═════ Data extracts ═════

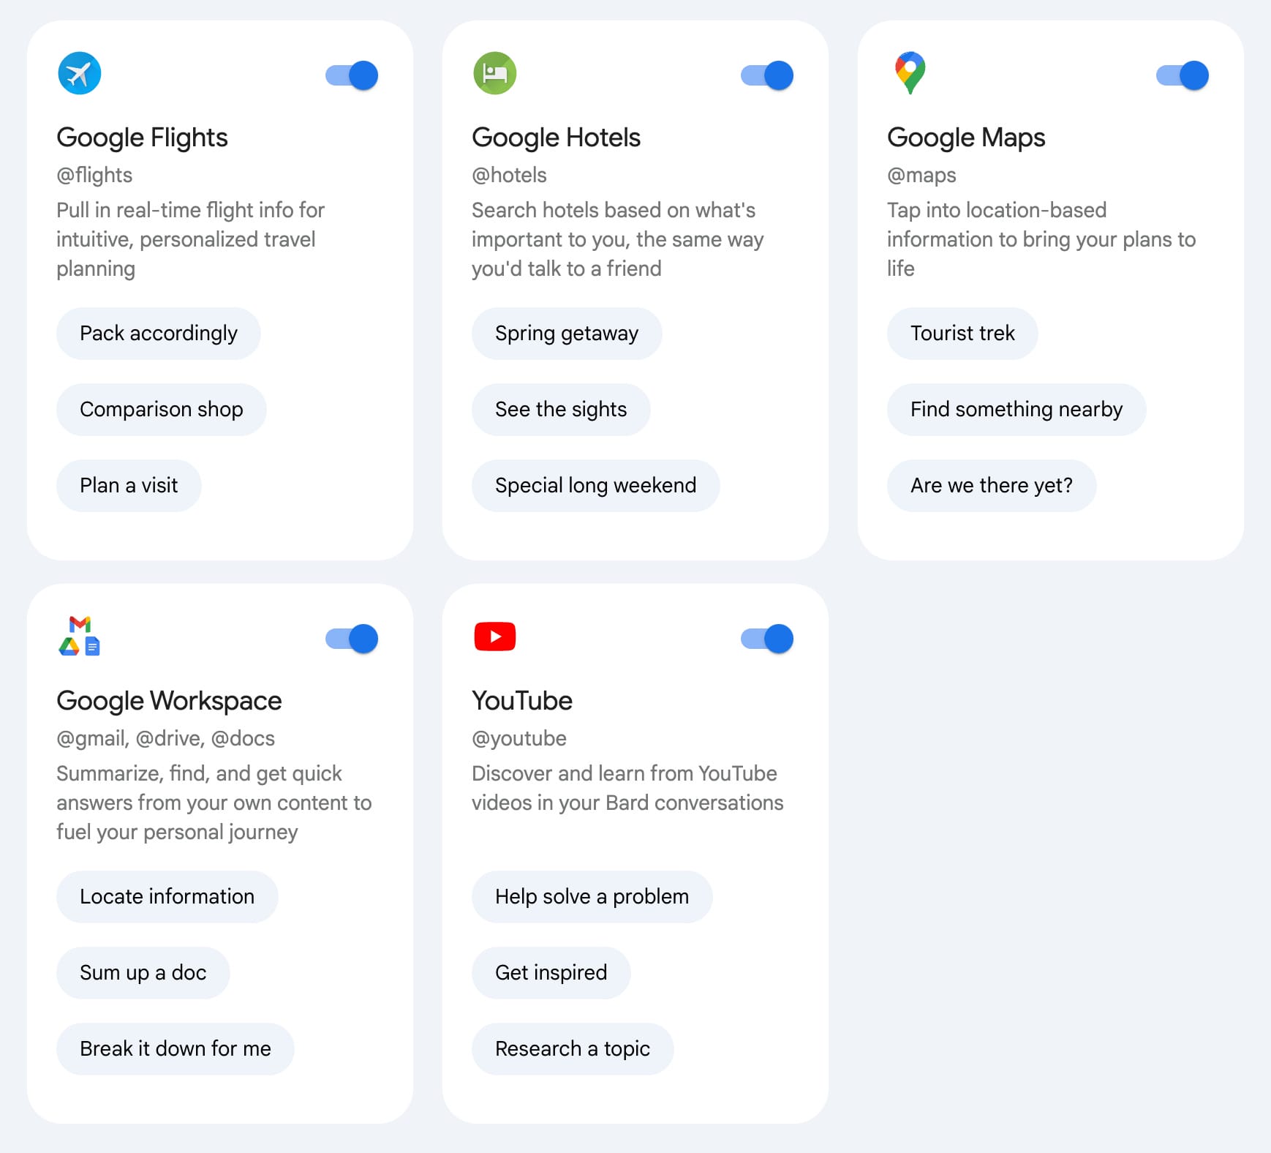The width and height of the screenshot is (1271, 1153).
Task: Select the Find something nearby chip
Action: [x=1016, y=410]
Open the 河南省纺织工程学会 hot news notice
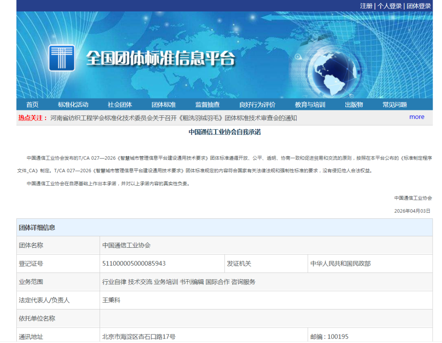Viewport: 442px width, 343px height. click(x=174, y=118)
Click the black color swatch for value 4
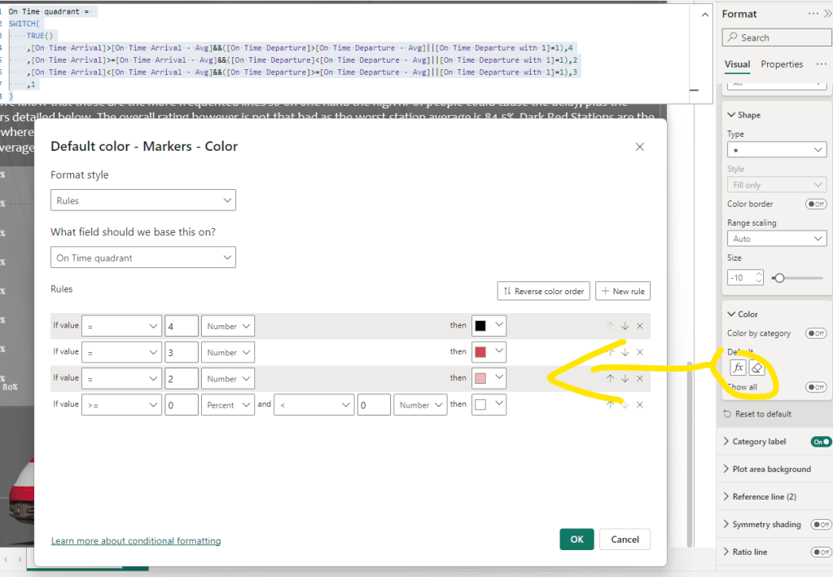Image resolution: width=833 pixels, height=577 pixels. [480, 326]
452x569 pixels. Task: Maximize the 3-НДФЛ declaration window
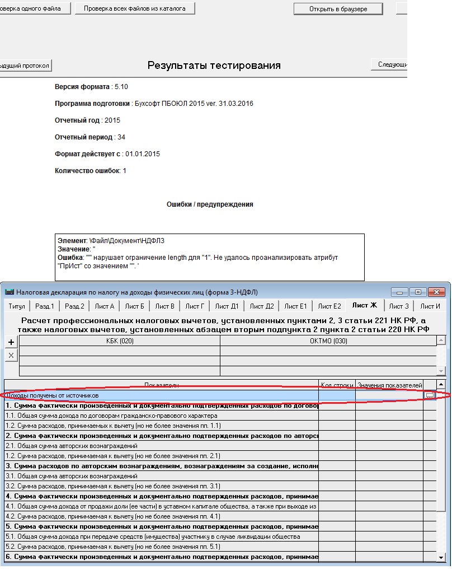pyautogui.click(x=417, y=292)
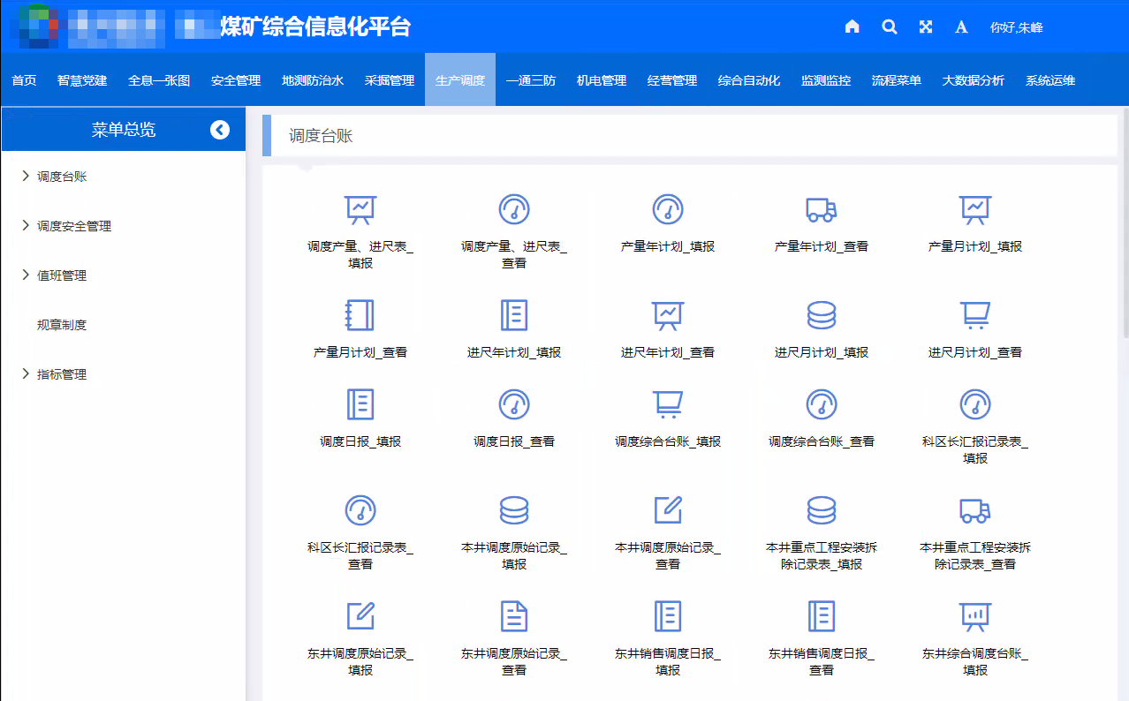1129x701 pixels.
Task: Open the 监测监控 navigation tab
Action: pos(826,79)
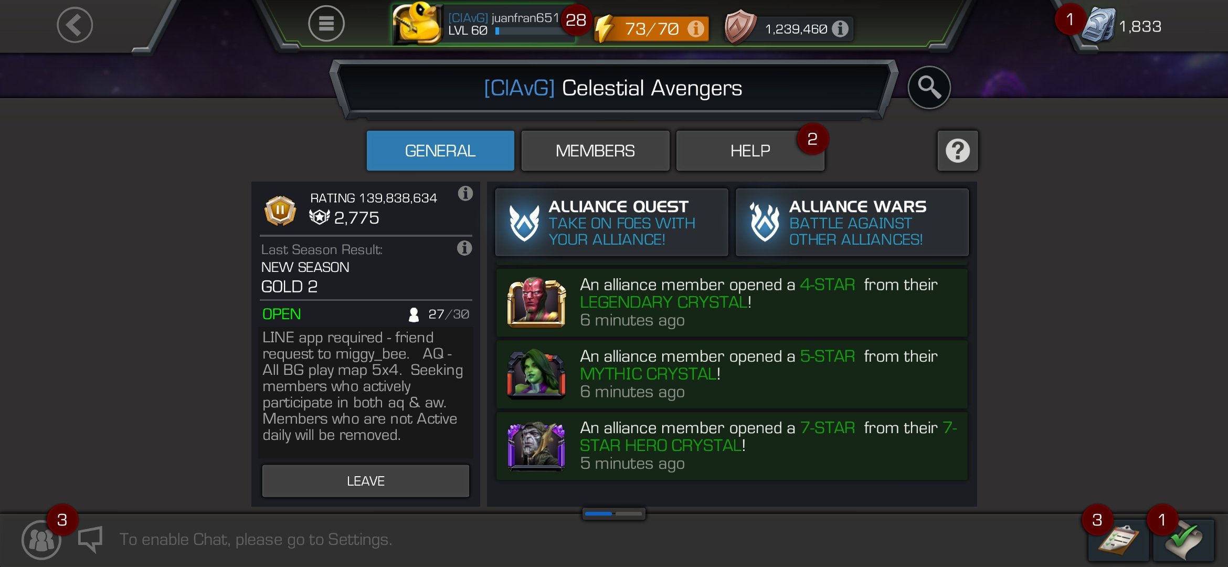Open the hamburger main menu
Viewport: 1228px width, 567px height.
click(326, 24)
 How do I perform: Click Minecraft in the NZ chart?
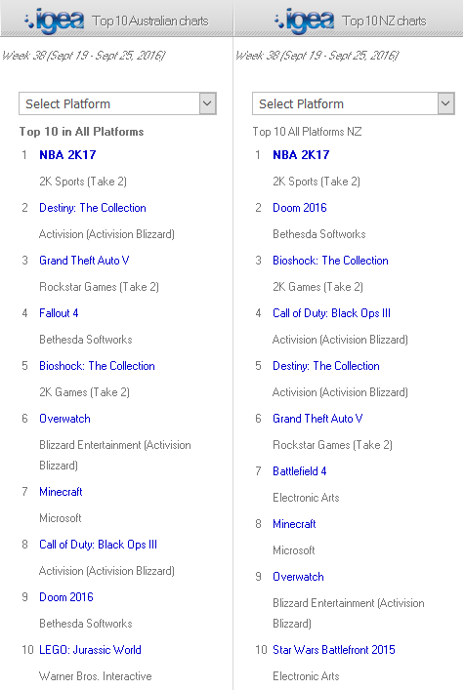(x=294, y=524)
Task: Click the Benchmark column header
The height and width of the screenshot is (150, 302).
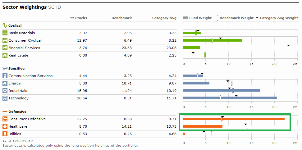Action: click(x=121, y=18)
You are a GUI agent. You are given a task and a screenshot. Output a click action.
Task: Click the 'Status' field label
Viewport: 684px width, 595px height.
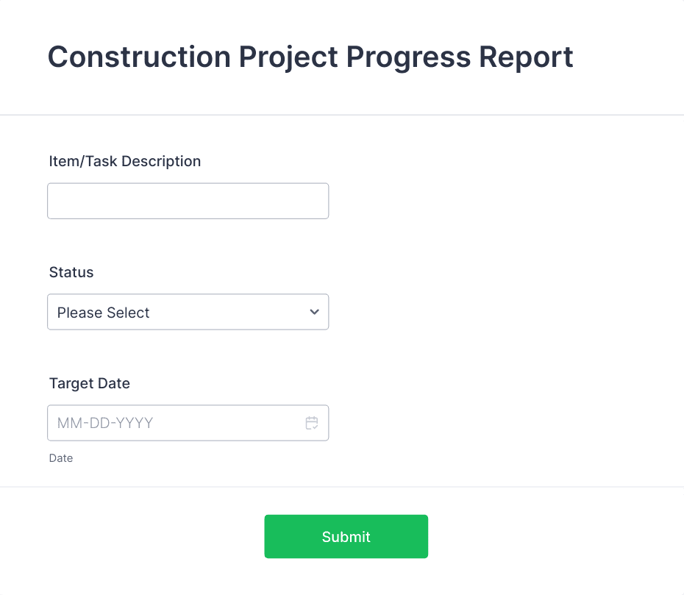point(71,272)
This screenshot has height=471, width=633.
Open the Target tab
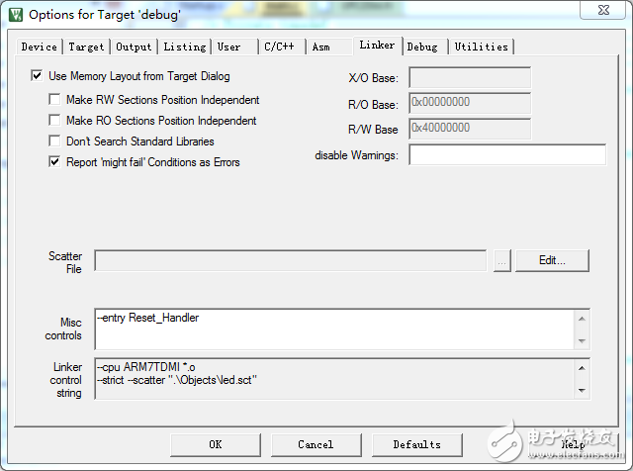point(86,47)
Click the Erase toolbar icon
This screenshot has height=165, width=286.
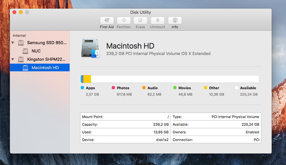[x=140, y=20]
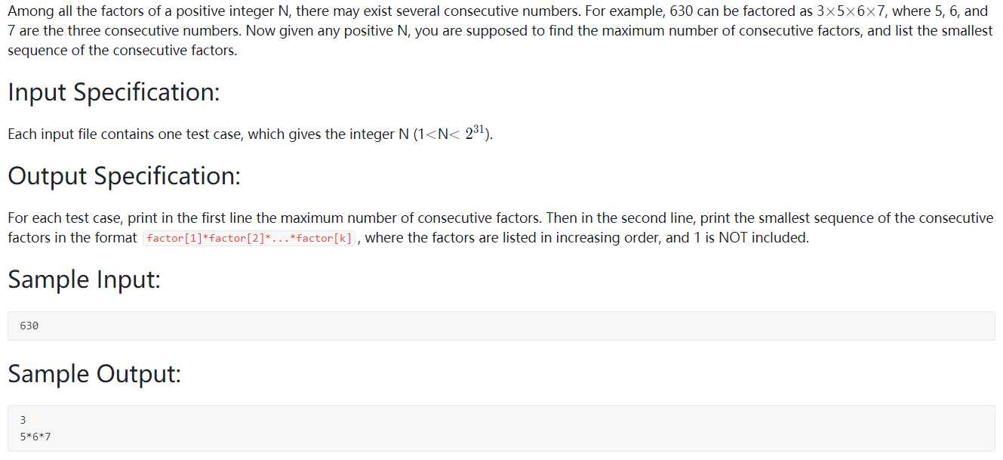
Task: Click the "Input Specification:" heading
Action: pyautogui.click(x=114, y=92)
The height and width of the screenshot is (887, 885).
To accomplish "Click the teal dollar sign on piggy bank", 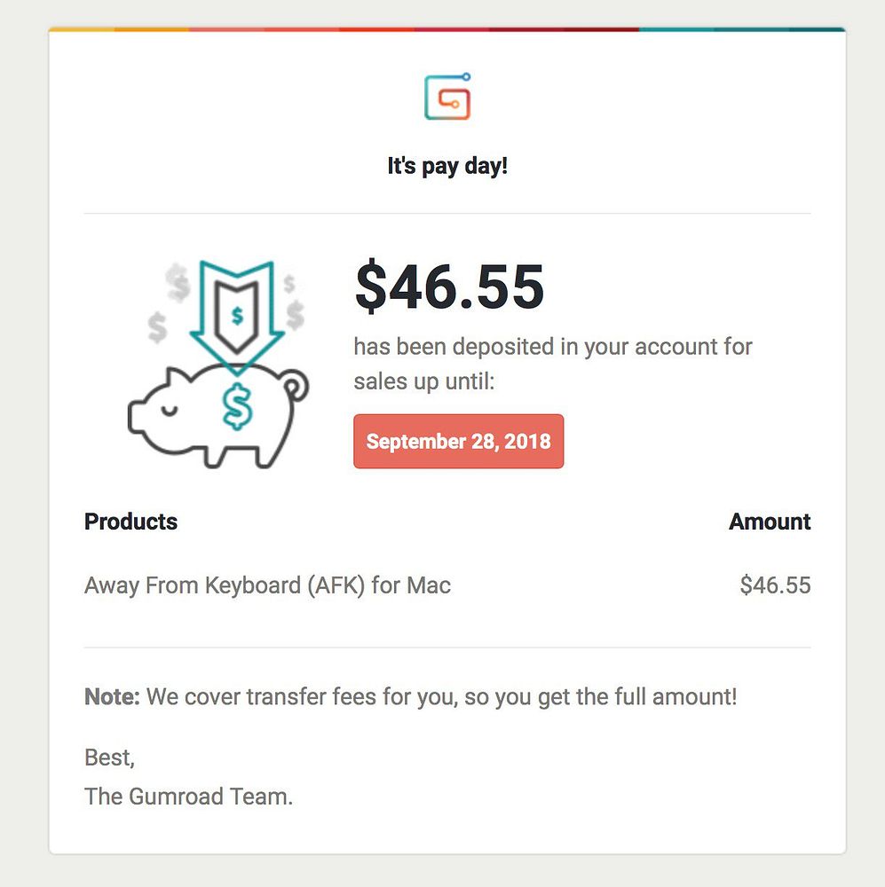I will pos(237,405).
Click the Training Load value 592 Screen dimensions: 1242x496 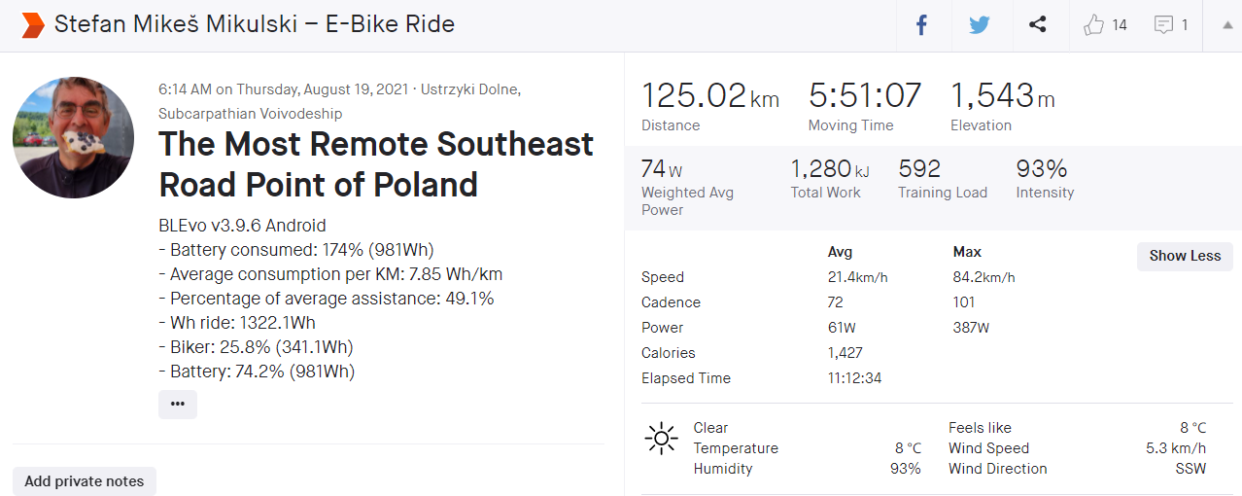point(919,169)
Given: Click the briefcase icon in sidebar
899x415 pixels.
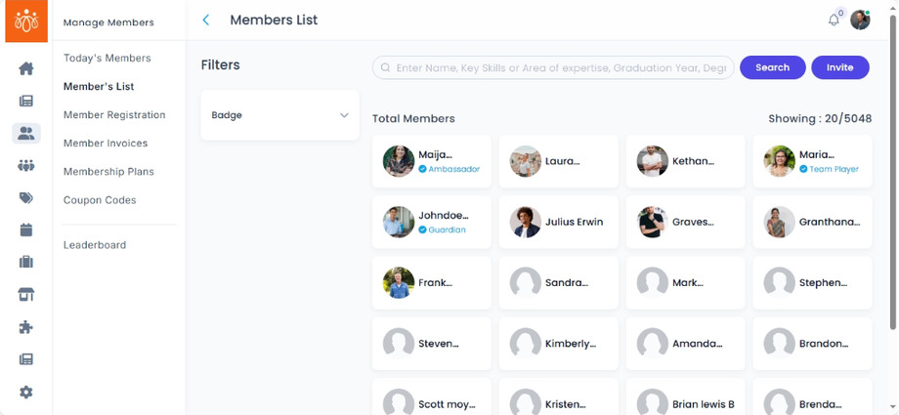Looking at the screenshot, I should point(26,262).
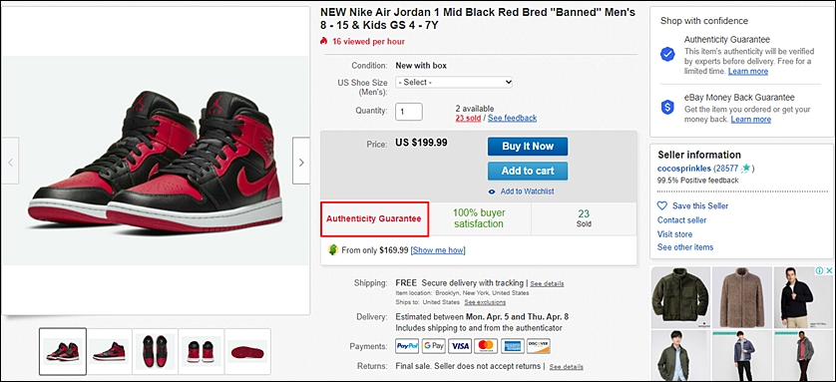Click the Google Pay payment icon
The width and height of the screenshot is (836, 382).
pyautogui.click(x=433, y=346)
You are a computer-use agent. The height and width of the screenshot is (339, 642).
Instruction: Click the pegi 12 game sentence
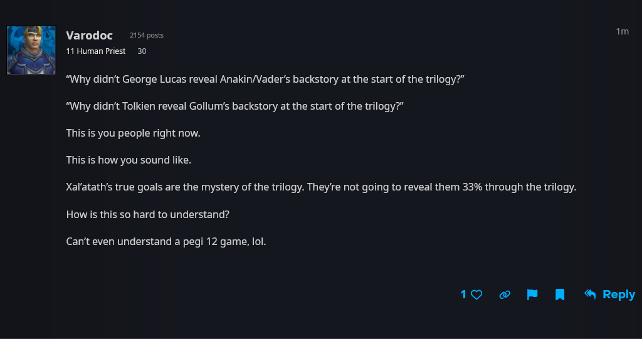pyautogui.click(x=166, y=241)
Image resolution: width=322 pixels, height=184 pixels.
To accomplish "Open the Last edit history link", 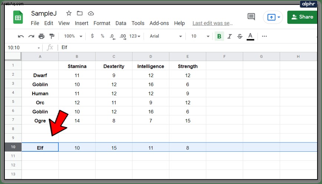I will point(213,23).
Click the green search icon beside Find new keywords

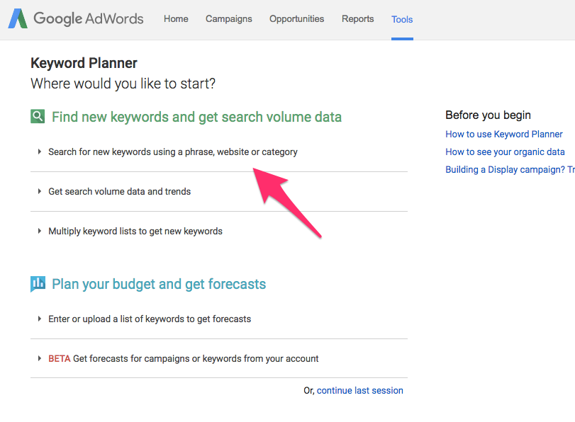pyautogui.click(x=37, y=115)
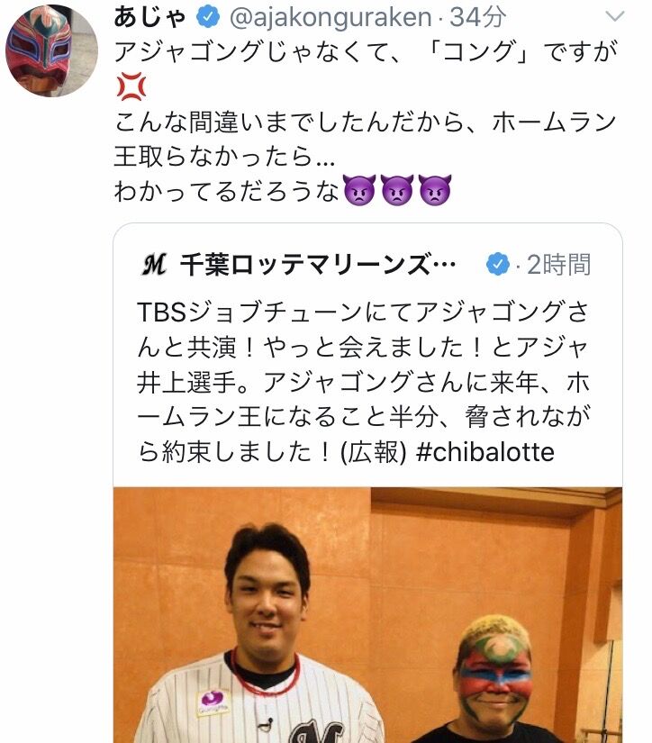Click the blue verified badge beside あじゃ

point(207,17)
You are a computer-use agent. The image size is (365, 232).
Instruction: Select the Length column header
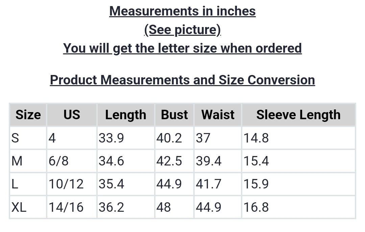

═════

## [Task to complete]
Only one part of the material above is wanted: the lines from the one with "Open the 河南省纺织工程学会 hot news notice" up to and including the one with "You are a GUI". Please copy them exactly, pictures left out.

## [Solution for this task]
Open the 河南省纺织工程学会 hot news notice
Viewport: 442px width, 343px height. click(x=174, y=118)
Click the black color swatch for value 4
Image resolution: width=833 pixels, height=577 pixels. [480, 326]
452x569 pixels. Task: Maximize the 3-НДФЛ declaration window
pyautogui.click(x=417, y=292)
1129x701 pixels.
Task: Open the 监测监控 navigation tab
Action: pos(826,79)
Open the hamburger main menu
Viewport: 1228px width, 567px height.
click(326, 24)
 How do I perform: Click Minecraft in the NZ chart?
(x=294, y=524)
Task: Click the Benchmark column header
The height and width of the screenshot is (150, 302).
Action: click(x=121, y=18)
You are a GUI agent. You are given a task and a screenshot. Output a click action.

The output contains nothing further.